Introduction
In today’s world, every second the data keeps on getting bigger and bigger. In order to understand the data quickly and to draw insights, data visualization becomes necessary.
For e.g. consider a case where you are asked to illustrate crucial sales aspects (like sales performance, target, revenue, acquisition cost, etc.) from huge amounts of sales data, which one would you prefer:
- Exploring the data using Excel (or spreadsheets) and keeping track of each sales aspect manually.
- Exploring the data using different types of sales graphs and charts
Obviously, you would prefer graphs and charts. So data visualization plays a key role in data exploration and data analysis.
Data Visualization is the technique to represent the data/information in a pictorial or graphical format. It enables the stakeholders and decision-makers to analyze and explore the data visually and uncover deep insights.
“Visualization gives you answers to questions you didn’t know you had.” – Ben Schneiderman
Benefits of Data Visualization
- Helps in data analysis, data exploration and makes the data more understandable.
- Summarises the complex quantitative information in a small space.
- Helps in discovering the latest trends, hidden patterns in the data.
- Identifies the relationships/correlations between the variables.
- Helps in examining the areas that need attention or improvement.
Why Plotly?
There are several libraries available in Python like Matplotlib, Seaborn, etc. for data visualization. But they render only the static images of the charts/plots and due to this, many crucial things get lost in the visualization. Wouldn’t it be amazing if we could interact better with the charts by hovering in (or) zooming in? Plotly allows us to do the same.
- Plotly is an open-source data visualization library to create interactive and publication-quality charts/graphs.
- Plotly offers implementation of many different graph types/objects like line plot, scatter plot, area plot, histogram, box plot, bar plot, etc.
- Plotly supports interactive plotting in commonly used programming languages like Python, R, MATLAB, Javascript, etc.
In this post, we will cover the most commonly used graph types using Plotly. So let’s get started using the Cars93 dataset available on Kaggle.
The dataset contains 27 car parameters (like manufacturer, make, price, horsepower, engine size, weight, cylinders, airbags, passengers, etc.) of 93 different cars.
The dataset looks like this:
Additional NOTE: In order to access the entire python code follow the kaggle kernel here(https://www.kaggle.com/vikashrajluhaniwal/interactive-visualizations-using-plotly).
Installing Plotly
In order to install Plotly, use the following command in the terminal.
pip install plotly
Plotly comes with few modules to create visualizations, i.e. giving us a choice of how to utilize it.
- express: A high-level interface for creating quick visualizations. It’s a wrapper around Plotly graph_objects module.
- graph_objects: A low-level interface to figures, traces, and layouts. It’s highly customizable in general for different graphs/charts.

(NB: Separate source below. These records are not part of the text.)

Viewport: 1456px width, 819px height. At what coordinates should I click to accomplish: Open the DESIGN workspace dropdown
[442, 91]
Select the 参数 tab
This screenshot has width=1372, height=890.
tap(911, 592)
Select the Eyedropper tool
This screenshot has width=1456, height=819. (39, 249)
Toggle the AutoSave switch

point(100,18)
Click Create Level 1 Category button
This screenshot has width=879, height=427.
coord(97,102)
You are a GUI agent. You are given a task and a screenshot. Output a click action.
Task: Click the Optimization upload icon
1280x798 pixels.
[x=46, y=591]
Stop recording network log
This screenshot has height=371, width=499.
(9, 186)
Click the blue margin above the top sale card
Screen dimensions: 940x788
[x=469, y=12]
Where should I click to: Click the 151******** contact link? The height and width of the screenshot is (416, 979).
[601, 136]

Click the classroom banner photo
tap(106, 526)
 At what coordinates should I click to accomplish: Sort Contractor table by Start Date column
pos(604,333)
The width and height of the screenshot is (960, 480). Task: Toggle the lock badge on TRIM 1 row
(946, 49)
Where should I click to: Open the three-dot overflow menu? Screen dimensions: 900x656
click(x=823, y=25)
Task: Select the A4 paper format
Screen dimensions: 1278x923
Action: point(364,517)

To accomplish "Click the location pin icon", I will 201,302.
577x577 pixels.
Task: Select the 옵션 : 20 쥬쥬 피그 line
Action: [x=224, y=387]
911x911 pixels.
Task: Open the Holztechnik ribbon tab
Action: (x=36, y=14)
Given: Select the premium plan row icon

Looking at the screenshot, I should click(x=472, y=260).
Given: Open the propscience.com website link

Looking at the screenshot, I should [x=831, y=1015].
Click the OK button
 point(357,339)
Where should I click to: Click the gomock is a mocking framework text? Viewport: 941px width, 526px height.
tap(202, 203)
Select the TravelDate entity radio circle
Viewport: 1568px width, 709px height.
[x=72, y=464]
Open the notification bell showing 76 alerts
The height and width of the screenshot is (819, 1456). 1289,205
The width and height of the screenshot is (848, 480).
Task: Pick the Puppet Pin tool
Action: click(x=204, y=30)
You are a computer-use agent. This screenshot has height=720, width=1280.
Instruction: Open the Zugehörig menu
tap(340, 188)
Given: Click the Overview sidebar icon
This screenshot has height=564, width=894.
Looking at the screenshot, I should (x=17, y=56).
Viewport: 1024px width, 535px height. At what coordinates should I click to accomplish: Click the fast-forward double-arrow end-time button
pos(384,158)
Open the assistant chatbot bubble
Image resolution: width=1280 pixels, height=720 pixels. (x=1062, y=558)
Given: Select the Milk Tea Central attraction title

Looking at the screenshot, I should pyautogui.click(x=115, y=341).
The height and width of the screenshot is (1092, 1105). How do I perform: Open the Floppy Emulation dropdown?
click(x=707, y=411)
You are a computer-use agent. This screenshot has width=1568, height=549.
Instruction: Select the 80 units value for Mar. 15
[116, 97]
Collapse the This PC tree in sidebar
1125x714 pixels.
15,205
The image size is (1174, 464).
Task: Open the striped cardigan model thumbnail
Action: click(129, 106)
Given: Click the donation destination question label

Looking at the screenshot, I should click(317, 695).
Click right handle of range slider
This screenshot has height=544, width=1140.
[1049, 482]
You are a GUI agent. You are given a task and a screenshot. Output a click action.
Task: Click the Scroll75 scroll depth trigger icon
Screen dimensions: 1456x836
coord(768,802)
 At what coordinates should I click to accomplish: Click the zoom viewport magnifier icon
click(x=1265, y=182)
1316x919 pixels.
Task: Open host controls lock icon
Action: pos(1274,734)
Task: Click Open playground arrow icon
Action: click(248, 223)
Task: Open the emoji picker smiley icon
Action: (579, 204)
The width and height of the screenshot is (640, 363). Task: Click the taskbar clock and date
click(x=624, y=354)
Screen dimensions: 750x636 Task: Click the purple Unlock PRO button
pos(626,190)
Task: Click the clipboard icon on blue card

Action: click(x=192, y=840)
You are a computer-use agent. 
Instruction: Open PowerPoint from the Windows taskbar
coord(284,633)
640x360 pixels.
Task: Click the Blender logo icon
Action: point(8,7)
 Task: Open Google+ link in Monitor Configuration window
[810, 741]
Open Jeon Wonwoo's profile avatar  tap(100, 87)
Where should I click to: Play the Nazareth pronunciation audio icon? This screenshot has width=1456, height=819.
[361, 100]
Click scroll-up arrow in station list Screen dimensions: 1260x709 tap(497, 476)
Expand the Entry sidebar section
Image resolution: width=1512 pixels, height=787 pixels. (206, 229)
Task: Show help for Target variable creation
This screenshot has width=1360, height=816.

- figure_factory: Figure Factories are dedicated functions for creating very specific types of plots. It was available prior to the existence of Plotly express, therefore deprecated as “legacy”.
Having known and installed Plotly, now let’s plot different graphs/charts using it.
1. Box Plot
- A box plot (or box-and-whisker plot) is a standardized way to display the distribution of quantitative data based on a Five-Point summary (minimum, first quartile(Q1), median(Q2), third quartile(Q3), and maximum).
- The box extends from the Q1 to Q3 quartile values, whereas the whiskers extend from the edges of the box to the 1.5*IQR. IQR = (Q3 – Q1)
Now let’s craft a box plot for cars’ Price feature.
The best thing about this visualization is that we can start interacting with it by hovering in to see the quantiles values.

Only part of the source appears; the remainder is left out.